2 slides = insert_slides(precededBy=slides, layout="Title
and Content")
When the prompt is sent to the model it will include schema information
about what the ODSL language and what the format of the desired response. The
model will then respond with a description of what each slide should look like
in the desired ODSL format. The response is thoroughly checked and validated
to have the right format and then translated into a lower-level language by an
interpreter program which then gets executed by
PowerPoint. This is both very cool and crazy that the foundation models are
powerful enough to do these kinds of things.
6. Outlook
When you write an email your colleagues you don’t really want
to be known as the person that writes the dreaded War and Peace novel length emails. Fortunately,
Microsoft are aware of this and when designing the Outlook Copilot, they took
this into account. The output of this Copilot is designed to produce output
that looks like, in both format and content, like an email. You can
see below that the simple weather in Melbourne prompt actually created what
looks and reads like an email. I must admit it did take a bit of artistic
licence and go on a bit more of a ramble than I would have liked in this case though:
7. Excel
The Excel Copilot is once again quite different than the other Copilots. Asking it the weather is not exactly what it’s supposed to be used for, but I asked it anyway, because, why not?:
In excel, the Copilot is more for creating formulas and reasoning over the data that is in your spreadsheets. In the current preview version, the Copilot will only work on data that is in a defined table. This is likely to do with the fact that the data needs to be ordered in such a way to be sent as a prompt to the foundation model. In doing this the data needs to retain all the column and row information but also keeps the token count low enough to be processed. I’m not sure if it’s clear how Microsoft could process an entire very large spreadsheet (with the potential complexity of multiple pages, and scattered data, etc) through the foundation models give their token limits currently. Until they figure this out, we may be stuck with only processing data that is in defined smaller tables for the time being.

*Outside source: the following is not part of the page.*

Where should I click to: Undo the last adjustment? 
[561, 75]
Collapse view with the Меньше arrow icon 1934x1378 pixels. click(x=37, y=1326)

If you are wondering what the Excel Copilot can actually do
though, here’s an example of how you could ask the Excel Copilot to reason over
the data in a table and give you an answer:
8. Microsoft Whiteboard
The Microsoft Whiteboard Copilot has another take on what it
produces based on our modest weather question. It produced a bunch of sticky
notes for various things that the weather could be in Melbourne. This is more contextualized
toward a brainstorming type of session which is be common when using a Whiteboard:
This is once again, a fun and different take on how a foundation model can be used to produce a more context aware output for the application at hand.
The Wrap Up
As you can see, all these Copilots across the Microsoft Office apps are all very different beasts, and this is something that people within your organisation should understand in order to get the most out of Copilot product set. This is certainly something to keep in mind when training staff on the potential use cases and determining which Copilot is right for the task at hand. Cheers!